**Quoted passage**.
<<<<

The problem is there was no surplus. The debt held by the public decreased but intergovernmental holdings increased far more. Which is why the total gross federal debt increased every fiscal year.

Here is an article which debunks the myth.

http://www.craigsteiner.us/articles/16
TVTropes is an authoritative source on economics (by comparison to Craig Steiner):

Quote:
8. America the bankrupt: National debts don't work like your personal debt. For example, people don't buy your debt to prop up your currency. Yet for some reason a lot of writers tend to think of the national debt in the same terms as a bank loan, with angry creditors and everything. When this trope is invoked expect to see a consortium of angry foreign dignitaries banging on a conference table that they want their money back. In reality, if countries actually acted like this, the global financial system would probably collapse pretty spectacularly and everyone would be screwed. This trope is not specific to America, but for some reason Americans are exceptionally paranoid about the National Debt, particularly when the Chinese are buying it up, and now not buying it anymore. Oddly enough, America's National Debt isn't even that bad by international standards. Also, the US national debt is in terms of dollars, and the government can create as many dollars as they need to pay off the debt. Everyone would be paid the amount owed, but the new dollars would lead to inflation. The key here is that governments usually owe substantial portions of their debt to 'themselves,' i.e. either the government owes money to different branches, or those branches hold their assets as bonds and treasury bills instead of money; by owing money to yourself, you usually don't charge yourself interest (beyond inflation) and you theoretically can't default on money you owe yourself. This is how Japan can have gross debt worth over 100% of their yearly economic output and have little economic effects: 70-80% of its debt is owned by the Japanese Central Bank. In the United States, around 35-40% of the government debt is owed to itself, mainly to the Social Security Administration. Also, debt owned to foreign entities makes up MUCH less of the debt than people seem to think: as an example, China owns only 6% of the total US debt.

>>>>

**Extracted records**.
<<<<

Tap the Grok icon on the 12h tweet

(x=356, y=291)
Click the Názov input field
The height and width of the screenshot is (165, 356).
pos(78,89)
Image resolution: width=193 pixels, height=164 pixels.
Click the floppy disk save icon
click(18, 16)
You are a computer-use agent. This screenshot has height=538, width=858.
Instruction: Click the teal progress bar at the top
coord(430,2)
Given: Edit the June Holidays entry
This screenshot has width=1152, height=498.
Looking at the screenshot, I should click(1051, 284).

>>>>
<<<<

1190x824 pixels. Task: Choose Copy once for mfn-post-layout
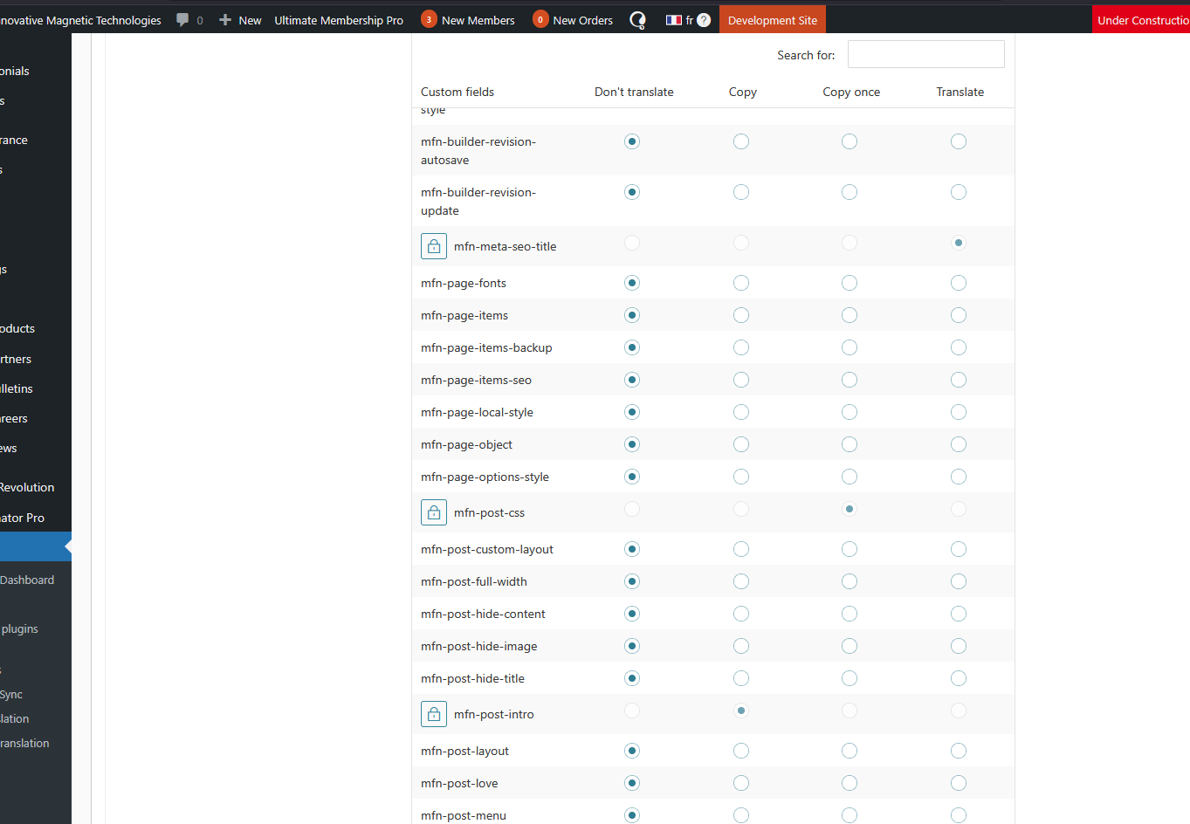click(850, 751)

>>>>

**Description of the task**.
Repeat the passage from the post on the federal debt word for word, starting at "The problem is" and ending at "every fiscal year.".

**Reply**.
The problem is there was no surplus. The debt held by the public decreased but intergovernmental holdings increased far more. Which is why the total gross federal debt increased every fiscal year.